The Albatross VI was a commercial fisheries research ship based at the NOAA fisheries lab in Woods Hole, Massachusetts. It sailed for 46 years before being decommissioned on November 20, 2008, at the end of Mr Thompson’s voyage. Sailing between Massachusetts and North Carolina it collected data on fish, marine mammals, plankton and other species.
Mr Thompson included an address and telephone number in Woods Hole, but by the time Ms Davis Williams found the bottle, he had moved. Ms Davis Williams reached out to NOAA, but they were unable to locate Mr Thompson.
When Ms Davis Williams contacted The Royal Gazette, we were able to work a little research magic. The Royal Gazette found Mr Thompson living in East Falmouth, Massachusetts not far from Woods Hole. The two were finally able to chat a few days before Christmas.
“He told me the ship was being decommissioned and all of the old crew threw a bottle over,” Ms Davis Williams said.
In return she told him that she was getting married in the summer, and that the theme was a nautical one. Long before finding the bottle on the beach, she had planned to send her invitations out in little bottles.
“I told him about the wedding and that his bottle will be apart of the decor,” she said. “He said he will try and come down in July for my wedding.”
She and her children are putting together post cards, a photo of the spot where the bottle was found, and other Bermuda goodies, to send to Mr Thompson.
“We are going to send a bottle of the beach sand (prepackaged of course), Outerbridge’s Sherry pepper sauce, and I also hope to find one of the chopping boards with Bermuda Fish Chowder recipe,” she said. “I also want to send rum swizzle, so I’m thinking Simons Rum Swizzle that now comes in a can, may work.”
Mr Thompson was very surprised when he got a call from Bermuda.

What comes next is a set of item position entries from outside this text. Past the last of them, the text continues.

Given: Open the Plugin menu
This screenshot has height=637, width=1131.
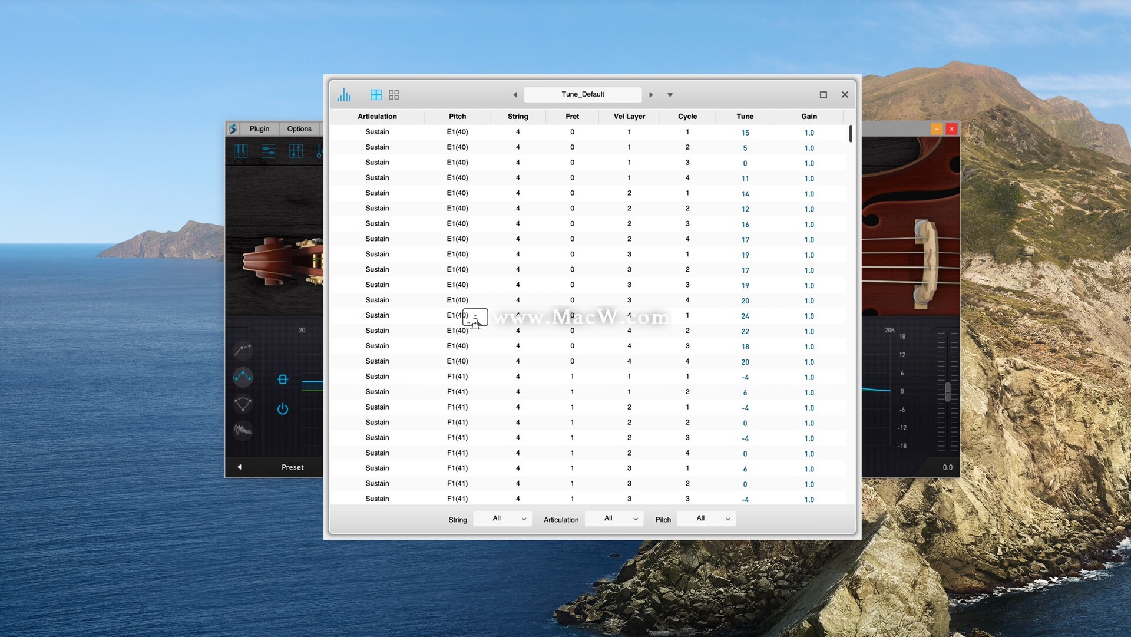Looking at the screenshot, I should point(259,129).

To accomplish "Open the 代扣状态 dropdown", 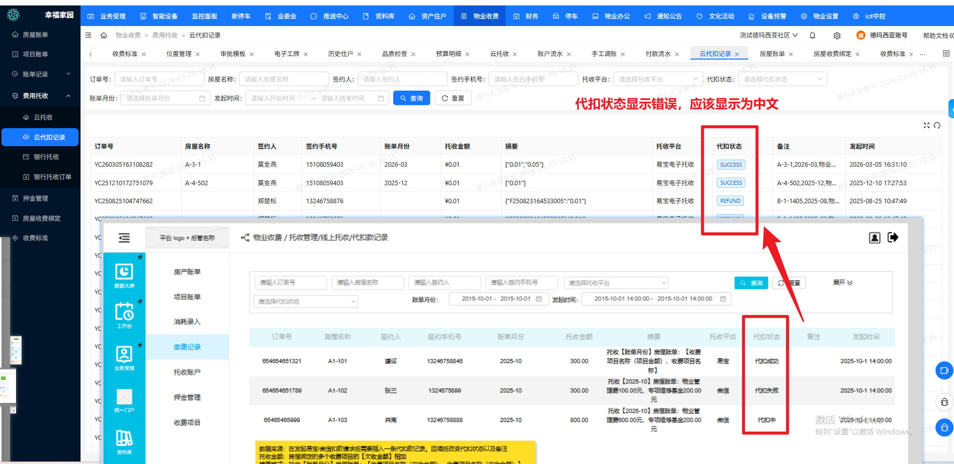I will tap(782, 79).
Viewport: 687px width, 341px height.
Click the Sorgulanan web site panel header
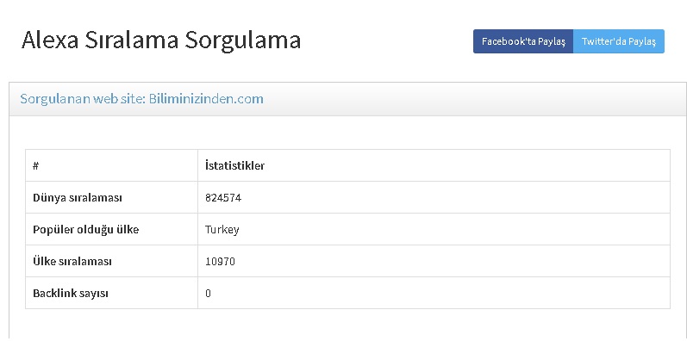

He told The Royal Gazette the message in the bottle was part of a little ceremony among himself and 50 other crew members who were ending their careers with the Albatross VI.
“It was a scientific research vessel,” Mr Thompson said. “We did fisheries research. I retired with the rest of the crew. We all brought a bottle on board to throw. It was one of those good wish things. We bottled our name and put it in there and wherever it goes, it goes.”
He put ear plugs in his bottle because engineers often have to protect their hearing while working around noisy ship’s engines.
So far he is the only one, he knows of, that has gotten a response back in the 12 years since then.
“Sure there may be more bottles out there,” he said. “To have the bottle travel to Bermuda, that was the best kind of luck.”.
The 65 year old never came to Bermuda with the Albatross VI, but he did come several times during his time with the US Navy.
“We sailed over there on the USS Moinester,” he said. “We were stationed there for several weeks.”
The frigate was doing surveillance work in the Atlantic in the 1980s.
He then worked for the US Department of Commerce which overseas NOAA, for 18 years.
“My career was just as normal as any other engineer on one of the ships,” he said. “I enjoyed doing it over the years.”
He is retired now.
Ms Davis Williams has now laminated the letter to preserve what is left of it. The broken bottle also has pride of place in her house, out of reach of her children. It will also be on display at her wedding on July 3.